Screenshot grounding data
=====

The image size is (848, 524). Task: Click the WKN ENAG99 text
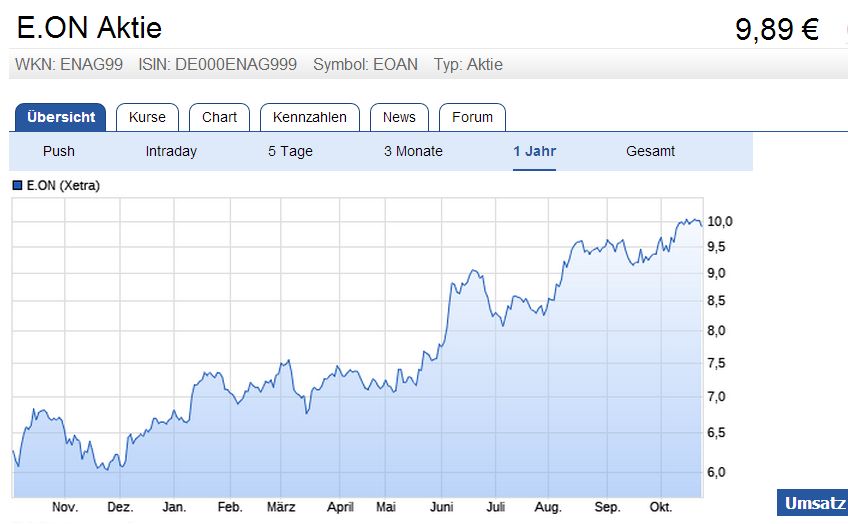pos(69,65)
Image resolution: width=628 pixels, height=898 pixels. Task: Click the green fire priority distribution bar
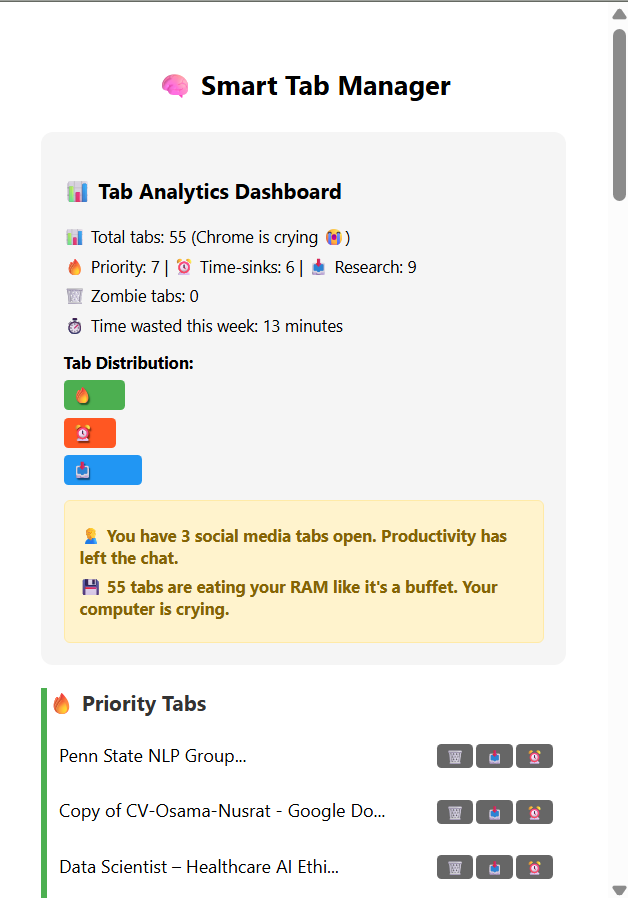(x=94, y=395)
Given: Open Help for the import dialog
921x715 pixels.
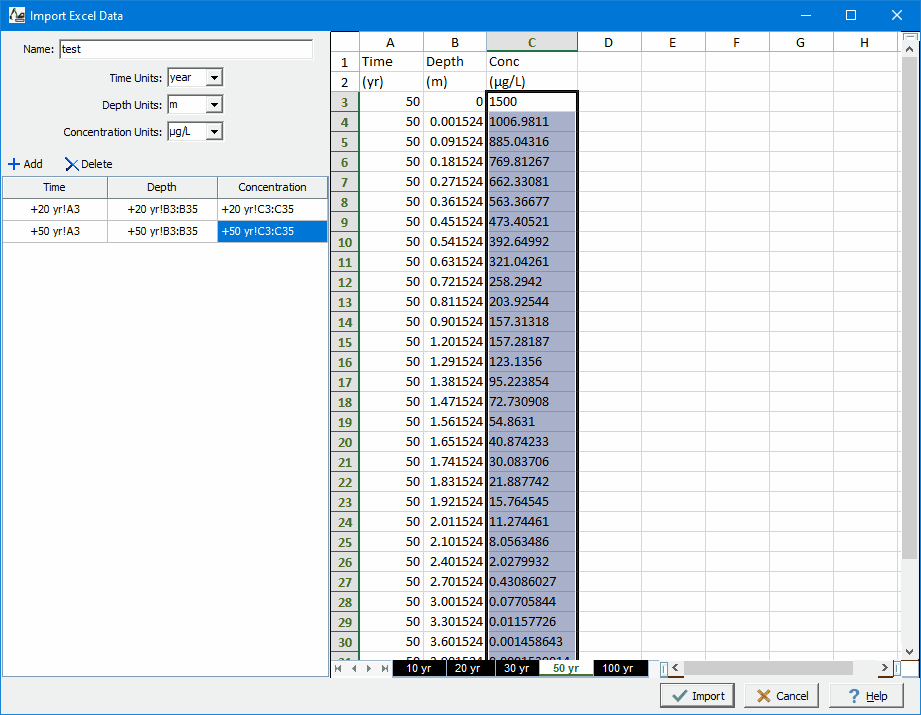Looking at the screenshot, I should pyautogui.click(x=866, y=696).
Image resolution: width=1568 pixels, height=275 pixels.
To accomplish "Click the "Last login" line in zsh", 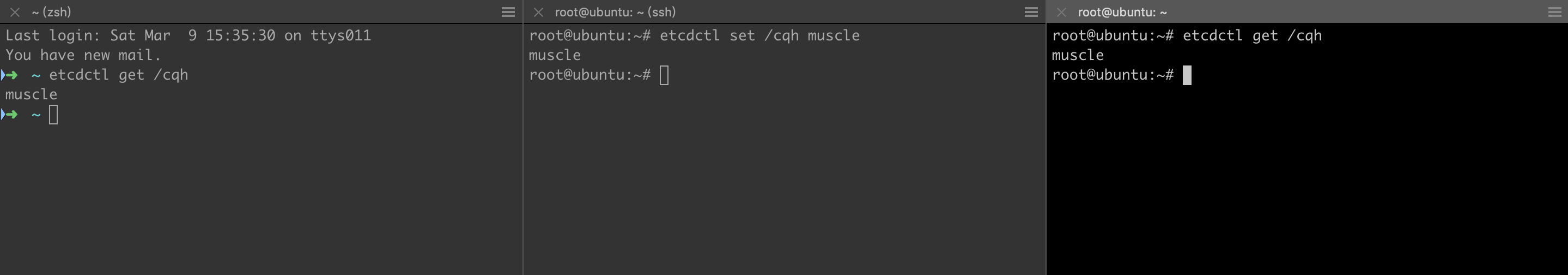I will pyautogui.click(x=187, y=35).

=====

> [Task to complete] Take the records from their first line through the line containing "Image resolution: width=1568" and please return exactly those lines, both ends included, minus the pictures.

> [Response area]
The image size is (848, 524). Task: Click the WKN ENAG99 text
pos(69,65)
Image resolution: width=628 pixels, height=898 pixels. Task: Click the green fire priority distribution bar
(x=94, y=395)
Given: Open Help for the import dialog
921x715 pixels.
Looking at the screenshot, I should pyautogui.click(x=866, y=696).
Image resolution: width=1568 pixels, height=275 pixels.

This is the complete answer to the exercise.